The millions of motor vehicles emit dangerous emissions. Carbon monoxide (CO), nitrogen oxide (NO), lead (Pb) and fine particles (PM10) become harmful substances if highly concentrated in the air. They also turn toxic upon entering the human body through respiration, skin absorption and ingestion. Jakarta citizens have to bear the consequences of polluting the air.

"Since 1999, acute respiratory infection has been one of the 10 major diseases affecting Jakartans," said Kosasih Wirahadikusuma, head of the Jakarta Environmental Impact Management Agency.

Vehicle exhaust may affect child intelligence. If too much lead is absorbed in the blood and affects brain cells, thought capacity is reduced.

Research conducted by Dr. Budi Susilo from the School of Environmental Science, the University of Indonesia, indicates that air pollution can cause acid rain that has very harmful effects on human health and the environment.

In Jakarta, acid rain was once recorded in the Pulogadung Industrial Estate, East Jakarta. "It may cause cancer and baldness in men while disrupting the ecosystem," he said.

Several things can be done to improve the quality of air in Jakarta. One of the methods as suggested by Kosasih is to launch replanting drives for the expansion of green areas. "Basically, trees can naturally absorb air pollutants. Those with broad leaves have a greater absorption capacity than those with small leaves," he noted.

In this context, the Jakarta administration has been striving to communicate its Regional Regulation No.2/2005 on air pollution control, to the general public. Article 26, Paragraph 1 of the regulation stipulates that every individual or manager of a business or activity is obliged to attempt to develop open green space for air quality restoration.

As a penalty, Article 41 specifies that any violation of the provision in Article 26, Paragraph 1 is liable to a maximum prison term of six months or a maximum fine of Rp 50 million.

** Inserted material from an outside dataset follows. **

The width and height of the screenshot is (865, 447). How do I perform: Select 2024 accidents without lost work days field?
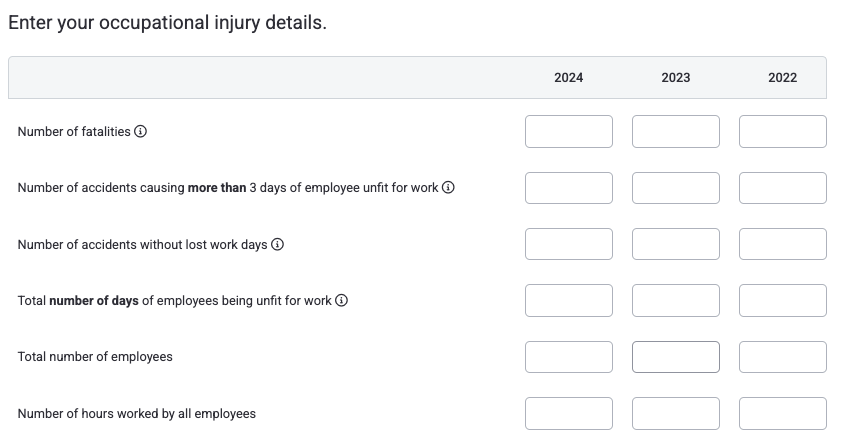(569, 244)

"The regulation, prepared three years ago, will come into force in February 2006," added Kosasih.

Based on a study by the Landscape Development Institute, School of Landscape Architecture and Environmental Technology, Trisakti University, Jakarta, in 2003, the capital city needs 23,000 ha of open green space for air quality control and pollutant gas absorption, meaning about 35 percent of Jakarta's total area. But its open green space target for 2010 is only 13.94 percent (9,544 ha).

It implies that by 2010 Jakarta will only have a water resorption capacity of 54 percent and air quality control capacity of 40 percent. In fact, one hectare of open green space is capable of absorbing 736,000 liters of water, producing 0.6 ton of oxygen for consumption by 1,500 people daily, transferring 4,000 liters of water equivalent to a temperature reduction of 5 degrees to 8 degrees centigrade daily, and muffling noise by 25 percent to 80 percent.